As the drink traveled throughout the world, the recipe evolved to capture each country's preferences. In Spain, horchata is made from barley or tiger nuts, fruit extracts, water, and sugar. In Guatemala, it's made with almonds, cinnamon, vanilla, rice, and sugar. In Venezuela, the dessert drink includes sesame seeds and sugar. Regardless of how you make this ancient drink, though, the result is the same: a simple, sweet, slightly spicy, and delicious dessert beverage.


A shakerato is "Italy's answer to iced coffee" (per The Atlantic). A standard summertime favorite in Italy, a shakerato is typically made with espresso that has been sweetened with sugar syrup and ice. The mixture is shaken and then strained into a glass, and the end result is a sweet and frothy dessert drink. As noted by The New York Times, "The shakerato (pronounced shake-er-AH-toe) should be strained into a glass, not dumped into a to-go cup."
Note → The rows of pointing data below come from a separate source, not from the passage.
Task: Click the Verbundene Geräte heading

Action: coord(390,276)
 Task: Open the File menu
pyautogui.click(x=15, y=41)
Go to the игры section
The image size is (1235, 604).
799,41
The shaking and straining are the most important parts of making a shakerato. Not only does the process cool the drink so no ice is required in the finished product (which can melt and water down the drink), but it also creates a frothy layer on top, like on a cappuccino. The shakerato is similar to iced coffee, but the defining difference is that iced coffee is served over ice, while a shakerator is not (per Waka Coffee).


Apfelschorle is a sweet and refreshing apple juice spritzer that became popular in Germany more than 100 years ago. The simple drink was commonly made in homes and restaurants across the country (per Lindauer Zing) and is now enjoyed in Austria and Switzerland as well (via The Berlin Spectator). An ideal drink for a hot and sweaty day, this drink is simply made with "a mixture of the finest apple juice and clear, sparking mineral water" (per Lindauer Zing). As The Berlin Spectator notes, the resulting drink is not as sweet as apple juice on its own and has fewer calories. Not only is it tasty, but it also quenches your thirst.

Since different brands of carbonated water have various mineral and sodium contents, the final product can differ. Per Just Like Oma, sparkling water with a medium gas and low sodium content makes the best mixer for an apflershorle.

Malt og Appelsin

Around the holidays, warm, festive drinks are a staple. While you can't go wrong with hot chocolate, apple cider, or mulled wine, perhaps you should add malt og Appelsin, an Icelandic Christmas drink, to your menu. The drink is essentially a combination of malt and Appelsin. Traditional Icelandic malt is, as The Reykjavik Grapevine explains, comparable to a sweeter version of a non-alcoholic Guinness. The Appelsin, meanwhile, is an Icelandic orange soda.

The way in which you combine the two ingredients to make this favorite holiday beverage is a topic of debate. Some say you need to have slightly more malt than Appelsin, while others argue that the drink should be made with equal parts of each. Still, others think the ingredients should be mixed with a ratio of 50% malt, 30% Appelsin, and 20% cola, such as Coca-Cola or Pepsi. Want to save yourself some trouble? Hop on over to Iceland and buy it pre-mixed in a giant jug or in individual cans (via the Iceland Monitor).


Atole is a simple and versatile dessert drink that is especially good during the winter months. As the Chicago Tribune explains, the drink can trace its roots back millennia to the Aztecs and is now considered a traditional Mexican beverage. The warm drink is made with water, milk, cinnamon, and corn flour, which gives it a consistency of a thin porridge. The Chicago Tribune notes that when mixing the atole, it should be "thin and light in warmer months, thicker and heartier in cooler months." When a sweeter kick is desired, Mexican chocolate, fruit, or honey can be added. The drink is typically enjoyed at breakfast. For an untraditional take on the recipe, tequila or orange liqueur can be mixed into the atole.

You can easily make your own mug of this creamy drink at home, but atole chocolate disks are available to make the process even simpler (via goodNes). The discs only need to be melted in hot water and/or milk before the beverage is ready to be enjoyed.